Stored data entries
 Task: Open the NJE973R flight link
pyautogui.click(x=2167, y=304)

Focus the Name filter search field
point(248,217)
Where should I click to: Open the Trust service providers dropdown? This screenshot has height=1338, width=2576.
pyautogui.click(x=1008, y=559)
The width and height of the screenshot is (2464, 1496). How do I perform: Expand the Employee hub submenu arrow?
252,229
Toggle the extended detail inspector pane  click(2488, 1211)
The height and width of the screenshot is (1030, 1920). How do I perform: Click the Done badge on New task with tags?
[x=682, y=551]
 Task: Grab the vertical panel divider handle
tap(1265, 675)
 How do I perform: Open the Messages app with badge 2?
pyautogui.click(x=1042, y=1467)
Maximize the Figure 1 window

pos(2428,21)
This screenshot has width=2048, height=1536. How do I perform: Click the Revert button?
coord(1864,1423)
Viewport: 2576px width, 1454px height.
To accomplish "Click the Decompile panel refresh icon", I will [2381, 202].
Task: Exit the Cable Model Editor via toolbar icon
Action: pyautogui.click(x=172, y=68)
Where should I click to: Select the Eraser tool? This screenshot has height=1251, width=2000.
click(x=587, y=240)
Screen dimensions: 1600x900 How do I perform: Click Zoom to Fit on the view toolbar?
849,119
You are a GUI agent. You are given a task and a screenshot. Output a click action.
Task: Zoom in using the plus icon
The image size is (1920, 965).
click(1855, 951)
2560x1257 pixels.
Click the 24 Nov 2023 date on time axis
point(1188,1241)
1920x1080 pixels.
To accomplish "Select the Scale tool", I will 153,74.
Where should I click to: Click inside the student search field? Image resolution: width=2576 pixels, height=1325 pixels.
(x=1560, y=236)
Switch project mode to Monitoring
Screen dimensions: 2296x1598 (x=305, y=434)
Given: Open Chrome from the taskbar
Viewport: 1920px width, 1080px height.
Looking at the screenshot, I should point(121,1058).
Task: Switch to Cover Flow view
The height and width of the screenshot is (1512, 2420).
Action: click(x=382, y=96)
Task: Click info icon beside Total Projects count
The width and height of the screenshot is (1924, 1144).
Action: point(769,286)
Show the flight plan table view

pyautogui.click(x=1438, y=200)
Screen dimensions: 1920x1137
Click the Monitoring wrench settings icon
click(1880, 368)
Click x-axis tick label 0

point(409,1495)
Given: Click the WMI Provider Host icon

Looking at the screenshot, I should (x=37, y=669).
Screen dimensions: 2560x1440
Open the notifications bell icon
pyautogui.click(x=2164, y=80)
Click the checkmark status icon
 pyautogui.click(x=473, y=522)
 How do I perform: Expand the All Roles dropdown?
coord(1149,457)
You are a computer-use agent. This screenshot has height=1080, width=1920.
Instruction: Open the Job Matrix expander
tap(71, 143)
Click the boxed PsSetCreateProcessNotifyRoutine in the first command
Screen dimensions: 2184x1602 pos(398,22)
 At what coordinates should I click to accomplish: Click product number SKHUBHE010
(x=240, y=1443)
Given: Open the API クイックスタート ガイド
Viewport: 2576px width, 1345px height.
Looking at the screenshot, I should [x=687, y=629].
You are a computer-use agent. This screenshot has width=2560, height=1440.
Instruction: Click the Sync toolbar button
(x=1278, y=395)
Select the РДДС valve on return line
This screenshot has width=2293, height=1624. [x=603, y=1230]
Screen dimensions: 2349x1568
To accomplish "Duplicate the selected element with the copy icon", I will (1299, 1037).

Work required
Look above for the line holding "Given: Open Chrome from the taskbar" and the line holding "Screen dimensions: 1920x1137". Retype both, and every line between them, word for word and nothing else.

Answer to this problem
Given: Open Chrome from the taskbar
Viewport: 1920px width, 1080px height.
Looking at the screenshot, I should point(121,1058).
Task: Switch to Cover Flow view
The height and width of the screenshot is (1512, 2420).
Action: click(x=382, y=96)
Task: Click info icon beside Total Projects count
The width and height of the screenshot is (1924, 1144).
Action: point(769,286)
Show the flight plan table view

pyautogui.click(x=1438, y=200)
Screen dimensions: 1920x1137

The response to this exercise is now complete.